Visual Self-Refine: A Pixel-Guided Paradigm for Accurate Chart Parsing
Abstract
While Large Vision-Language Models (LVLMs) have demonstrated remarkable capabilities for reasoning and self-correction at the textual level, these strengths provide minimal benefits for complex tasks centered on visual perception, such as Chart Parsing. Existing models often struggle with visually dense charts, leading to errors like data omission, misalignment, and hallucination. Inspired by the human strategy of using a finger as a ``visual anchor'' to ensure accuracy when reading complex charts, we propose a new paradigm named Visual Self-Refine (VSR).
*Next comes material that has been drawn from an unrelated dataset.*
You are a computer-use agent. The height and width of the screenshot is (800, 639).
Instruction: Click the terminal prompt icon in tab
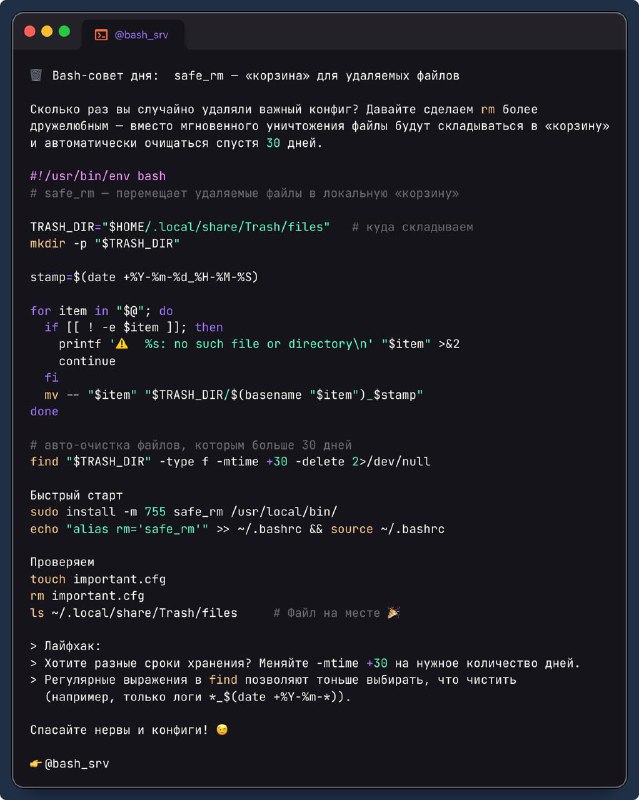click(101, 35)
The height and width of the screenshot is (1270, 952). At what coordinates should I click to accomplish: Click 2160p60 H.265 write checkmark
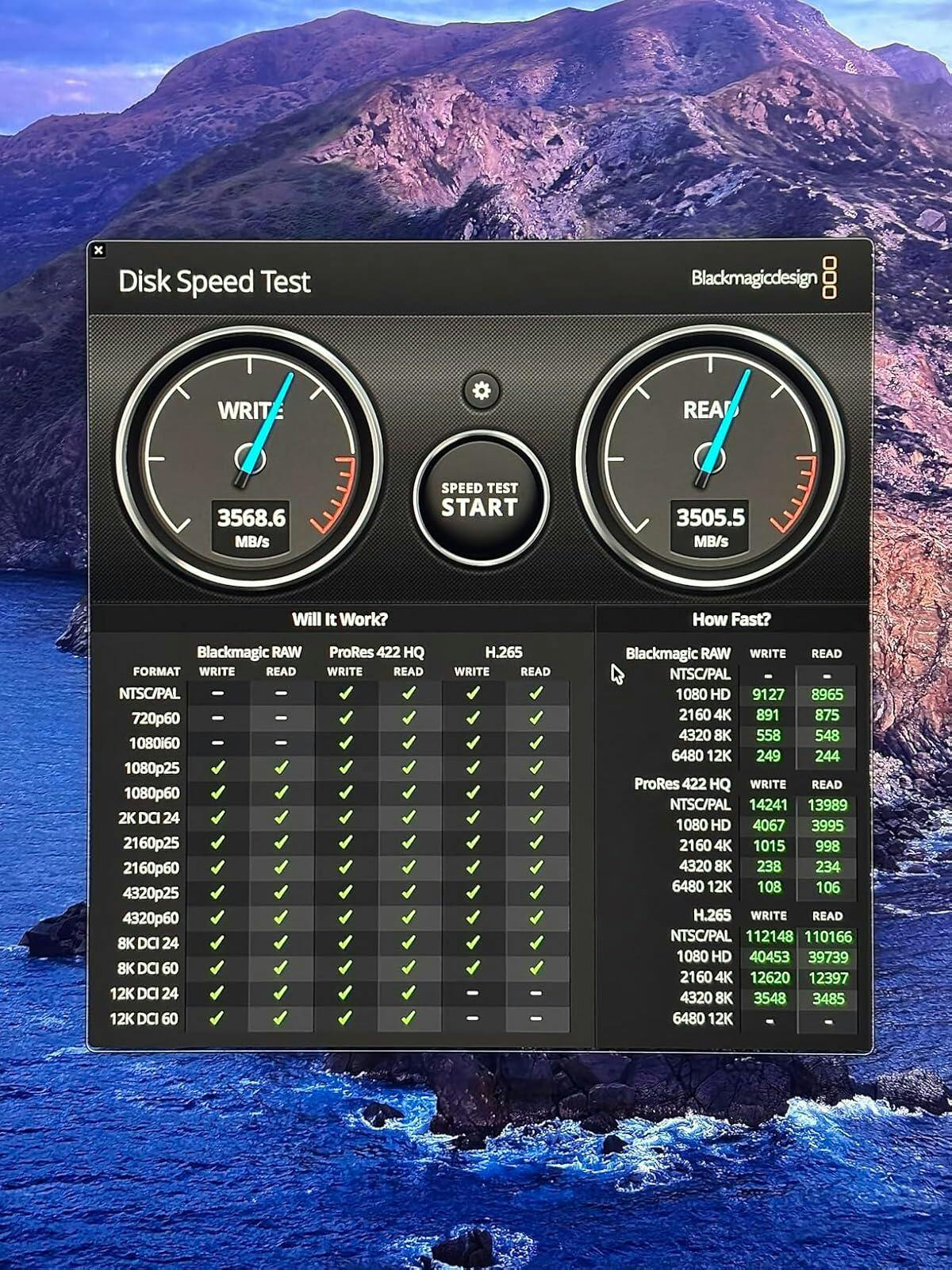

The core idea of VSR is to enable a model to generate pixel-level localization outputs, visualize them, and then feed these visualizations back to itself, allowing it to intuitively inspect and correct its own potential visual perception errors. We instantiate the VSR paradigm in the domain of Chart Parsing by proposing ChartVSR. This model decomposes the parsing process into two stages: a Refine Stage, where it iteratively uses visual feedback to ensure the accuracy of all data points' Pixel-level Localizations, and a Decode Stage, where it uses these verified localizations as precise visual anchors to parse the final structured data. To address the limitations of existing benchmarks, we also construct ChartP-Bench, a new and highly challenging benchmark for chart parsing. Our work also highlights VSR as a general-purpose visual feedback mechanism, offering a promising new direction for enhancing accuracy on a wide range of vision-centric tasks.